Barely a week after Prince Harry and Duchess Meghan were chased by a horde of paparazzi in New York, the story is still stirring. There are now different versions of the alleged chase that is said to have taken place on Tuesday evening after an event in Midtown Manhattan.
Recently, several paparazzi spoke to the "New York Times" and described their view of things. "It's a messed up business," admitted one photographer. Another revealed he followed Meghan and Harry himself, but declined to give further details without being paid. According to one of the paparazzi, it was a "favourable" coincidence that Harry's lawyer spoke in court in London on Tuesday of all days to ensure that the dropout royal received police protection on home visits.
You don't have to be very knowledgeable to understand what he's implying: Harry might at least have hyped up the story of the chase to underline his claims in London. An accusation that upsets the couple themselves.

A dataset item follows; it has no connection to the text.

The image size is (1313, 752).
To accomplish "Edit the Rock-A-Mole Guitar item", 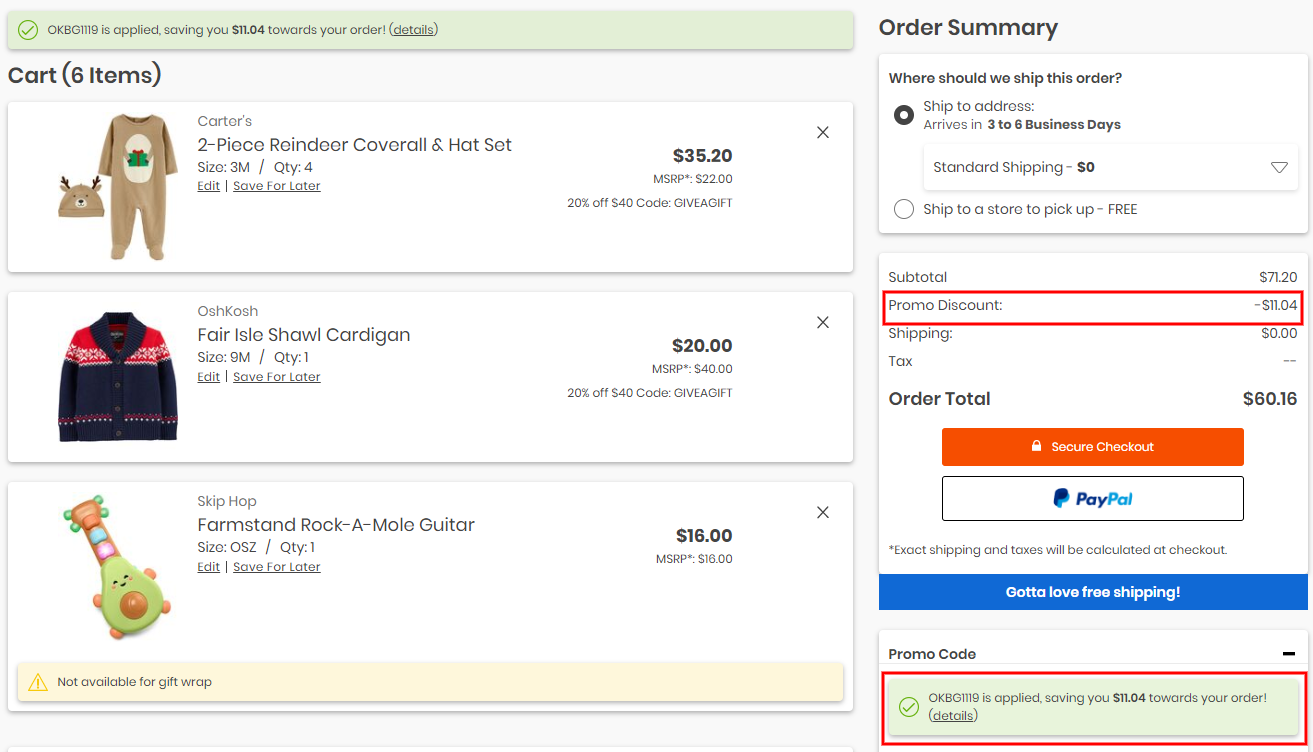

"With all due respect, given the Duke's family history, you really wouldn't have to take credit for the couple or anyone associated with them to believe this was some sort of PR stunt. Honestly, I don't think so That's disgusting," a spokeswoman for the Sussexes told the New York Times. Similarly, US journalist Gayle King told Page Six: "I find it disturbing that anyone is trying to downplay what this would mean for them."
It is obvious that the incident awakens old trauma, especially in Prince Harry. His own mother, Princess Diana, died in a Paris tunnel in late summer 1997 after numerous photographers followed her vehicle and chased her. In his autobiography "Reserve" ("Spare"), Prince Harry reveals that he was in Paris himself a few years after her death and drove the route. He asked his driver to drive at the same speed as Diana's driver had done in 1997.